[Entries taken from a collection]
● ● ● ● ● ● ●
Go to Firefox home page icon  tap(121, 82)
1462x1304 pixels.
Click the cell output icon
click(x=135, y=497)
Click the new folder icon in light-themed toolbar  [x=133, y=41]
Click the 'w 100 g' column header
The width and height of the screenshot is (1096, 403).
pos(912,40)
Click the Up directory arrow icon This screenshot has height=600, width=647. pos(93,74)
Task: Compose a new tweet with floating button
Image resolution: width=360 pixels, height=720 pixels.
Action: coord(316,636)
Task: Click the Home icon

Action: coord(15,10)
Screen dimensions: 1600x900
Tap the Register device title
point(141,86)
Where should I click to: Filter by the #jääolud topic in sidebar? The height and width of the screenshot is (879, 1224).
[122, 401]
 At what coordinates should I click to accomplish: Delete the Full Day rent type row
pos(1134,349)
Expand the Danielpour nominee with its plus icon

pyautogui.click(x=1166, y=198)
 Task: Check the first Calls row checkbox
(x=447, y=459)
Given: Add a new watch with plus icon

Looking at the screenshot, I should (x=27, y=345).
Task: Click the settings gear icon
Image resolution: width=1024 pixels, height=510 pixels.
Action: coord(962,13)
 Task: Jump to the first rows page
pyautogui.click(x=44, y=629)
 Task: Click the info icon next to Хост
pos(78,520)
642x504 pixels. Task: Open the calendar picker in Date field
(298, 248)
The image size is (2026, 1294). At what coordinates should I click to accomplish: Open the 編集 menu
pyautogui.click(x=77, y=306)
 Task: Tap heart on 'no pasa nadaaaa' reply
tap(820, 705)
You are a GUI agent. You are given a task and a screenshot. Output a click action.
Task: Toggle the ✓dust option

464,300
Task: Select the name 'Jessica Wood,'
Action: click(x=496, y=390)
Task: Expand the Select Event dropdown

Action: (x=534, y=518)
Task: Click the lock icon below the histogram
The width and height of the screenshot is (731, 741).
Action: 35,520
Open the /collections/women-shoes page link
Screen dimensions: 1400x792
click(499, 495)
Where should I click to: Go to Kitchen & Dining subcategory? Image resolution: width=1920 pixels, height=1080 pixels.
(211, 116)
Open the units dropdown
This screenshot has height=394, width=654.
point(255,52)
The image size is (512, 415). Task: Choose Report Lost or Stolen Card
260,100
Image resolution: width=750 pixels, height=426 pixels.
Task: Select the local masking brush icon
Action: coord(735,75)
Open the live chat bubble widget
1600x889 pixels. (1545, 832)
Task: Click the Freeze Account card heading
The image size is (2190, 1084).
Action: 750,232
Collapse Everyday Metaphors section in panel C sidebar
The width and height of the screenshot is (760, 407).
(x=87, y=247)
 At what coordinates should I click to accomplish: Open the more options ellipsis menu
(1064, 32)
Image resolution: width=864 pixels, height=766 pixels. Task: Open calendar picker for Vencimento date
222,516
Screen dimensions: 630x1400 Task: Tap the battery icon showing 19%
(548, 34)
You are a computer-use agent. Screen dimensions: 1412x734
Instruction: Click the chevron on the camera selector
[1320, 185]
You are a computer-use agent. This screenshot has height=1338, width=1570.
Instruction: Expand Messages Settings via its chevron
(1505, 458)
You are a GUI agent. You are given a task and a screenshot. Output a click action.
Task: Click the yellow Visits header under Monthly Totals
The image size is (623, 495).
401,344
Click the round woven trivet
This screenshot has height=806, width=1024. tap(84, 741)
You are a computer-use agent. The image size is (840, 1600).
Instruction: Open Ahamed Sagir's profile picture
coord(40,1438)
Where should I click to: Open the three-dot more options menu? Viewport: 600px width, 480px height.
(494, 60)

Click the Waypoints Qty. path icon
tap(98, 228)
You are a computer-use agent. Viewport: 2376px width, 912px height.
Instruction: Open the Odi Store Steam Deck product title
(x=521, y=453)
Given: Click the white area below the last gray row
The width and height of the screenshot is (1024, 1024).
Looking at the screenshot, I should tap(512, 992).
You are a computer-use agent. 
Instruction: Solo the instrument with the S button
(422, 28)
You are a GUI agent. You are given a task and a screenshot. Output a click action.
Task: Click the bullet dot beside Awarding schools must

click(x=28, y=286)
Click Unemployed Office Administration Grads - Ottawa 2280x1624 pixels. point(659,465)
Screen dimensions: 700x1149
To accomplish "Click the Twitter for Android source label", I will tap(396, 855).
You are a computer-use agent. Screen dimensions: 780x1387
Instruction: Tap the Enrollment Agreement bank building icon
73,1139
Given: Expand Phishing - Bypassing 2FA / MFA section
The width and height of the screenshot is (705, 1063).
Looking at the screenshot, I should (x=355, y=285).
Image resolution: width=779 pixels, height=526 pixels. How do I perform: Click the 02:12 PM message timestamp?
● ● ● ● ● ● ●
> REQUIRED ACTION
The whole block of entries above should be repeated exactly.

> SOLUTION TO THE EXERCISE
Go to Firefox home page icon  tap(121, 82)
1462x1304 pixels.
Click the cell output icon
click(x=135, y=497)
Click the new folder icon in light-themed toolbar  [x=133, y=41]
Click the 'w 100 g' column header
The width and height of the screenshot is (1096, 403).
pos(912,40)
Click the Up directory arrow icon This screenshot has height=600, width=647. pos(93,74)
Task: Compose a new tweet with floating button
Image resolution: width=360 pixels, height=720 pixels.
Action: coord(316,636)
Task: Click the Home icon

Action: coord(15,10)
Screen dimensions: 1600x900
Tap the Register device title
point(141,86)
Where should I click to: Filter by the #jääolud topic in sidebar? The height and width of the screenshot is (879, 1224).
[122, 401]
 At what coordinates should I click to accomplish: Delete the Full Day rent type row
pos(1134,349)
Expand the Danielpour nominee with its plus icon

pyautogui.click(x=1166, y=198)
 Task: Check the first Calls row checkbox
(x=447, y=459)
Given: Add a new watch with plus icon

Looking at the screenshot, I should (x=27, y=345).
Task: Click the settings gear icon
Image resolution: width=1024 pixels, height=510 pixels.
Action: coord(962,13)
 Task: Jump to the first rows page
pyautogui.click(x=44, y=629)
 Task: Click the info icon next to Хост
pos(78,520)
642x504 pixels. Task: Open the calendar picker in Date field
(298, 248)
The image size is (2026, 1294). At what coordinates should I click to accomplish: Open the 編集 menu
pyautogui.click(x=77, y=306)
 Task: Tap heart on 'no pasa nadaaaa' reply
tap(820, 705)
You are a GUI agent. You are given a task and a screenshot. Output a click action.
Task: Toggle the ✓dust option

464,300
Task: Select the name 'Jessica Wood,'
Action: click(x=496, y=390)
Task: Expand the Select Event dropdown

Action: (x=534, y=518)
Task: Click the lock icon below the histogram
The width and height of the screenshot is (731, 741).
Action: 35,520
Open the /collections/women-shoes page link
Screen dimensions: 1400x792
click(499, 495)
Where should I click to: Go to Kitchen & Dining subcategory? Image resolution: width=1920 pixels, height=1080 pixels.
(211, 116)
Open the units dropdown
This screenshot has height=394, width=654.
point(255,52)
The image size is (512, 415). Task: Choose Report Lost or Stolen Card
260,100
Image resolution: width=750 pixels, height=426 pixels.
Task: Select the local masking brush icon
Action: coord(735,75)
Open the live chat bubble widget
1600x889 pixels. (1545, 832)
Task: Click the Freeze Account card heading
The image size is (2190, 1084).
Action: 750,232
Collapse Everyday Metaphors section in panel C sidebar
The width and height of the screenshot is (760, 407).
(x=87, y=247)
 At what coordinates should I click to accomplish: Open the more options ellipsis menu
(1064, 32)
Image resolution: width=864 pixels, height=766 pixels. Task: Open calendar picker for Vencimento date
222,516
Screen dimensions: 630x1400 Task: Tap the battery icon showing 19%
(548, 34)
You are a computer-use agent. Screen dimensions: 1412x734
Instruction: Click the chevron on the camera selector
[1320, 185]
You are a computer-use agent. This screenshot has height=1338, width=1570.
Instruction: Expand Messages Settings via its chevron
(1505, 458)
You are a GUI agent. You are given a task and a screenshot. Output a click action.
Task: Click the yellow Visits header under Monthly Totals
The image size is (623, 495).
401,344
Click the round woven trivet
This screenshot has height=806, width=1024. tap(84, 741)
You are a computer-use agent. The image size is (840, 1600).
Instruction: Open Ahamed Sagir's profile picture
coord(40,1438)
Where should I click to: Open the three-dot more options menu? Viewport: 600px width, 480px height.
(494, 60)

Click the Waypoints Qty. path icon
tap(98, 228)
You are a computer-use agent. Viewport: 2376px width, 912px height.
Instruction: Open the Odi Store Steam Deck product title
(x=521, y=453)
Given: Click the white area below the last gray row
The width and height of the screenshot is (1024, 1024).
Looking at the screenshot, I should tap(512, 992).
You are a computer-use agent. 
Instruction: Solo the instrument with the S button
(422, 28)
You are a GUI agent. You are given a task and a screenshot. Output a click action.
Task: Click the bullet dot beside Awarding schools must

click(x=28, y=286)
Click Unemployed Office Administration Grads - Ottawa 2280x1624 pixels. point(659,465)
Screen dimensions: 700x1149
To accomplish "Click the Twitter for Android source label", I will tap(396, 855).
You are a computer-use agent. Screen dimensions: 780x1387
Instruction: Tap the Enrollment Agreement bank building icon
73,1139
Given: Expand Phishing - Bypassing 2FA / MFA section
The width and height of the screenshot is (705, 1063).
Looking at the screenshot, I should (x=355, y=285).
Image resolution: width=779 pixels, height=526 pixels. How do I perform: Click the 02:12 PM message timestamp?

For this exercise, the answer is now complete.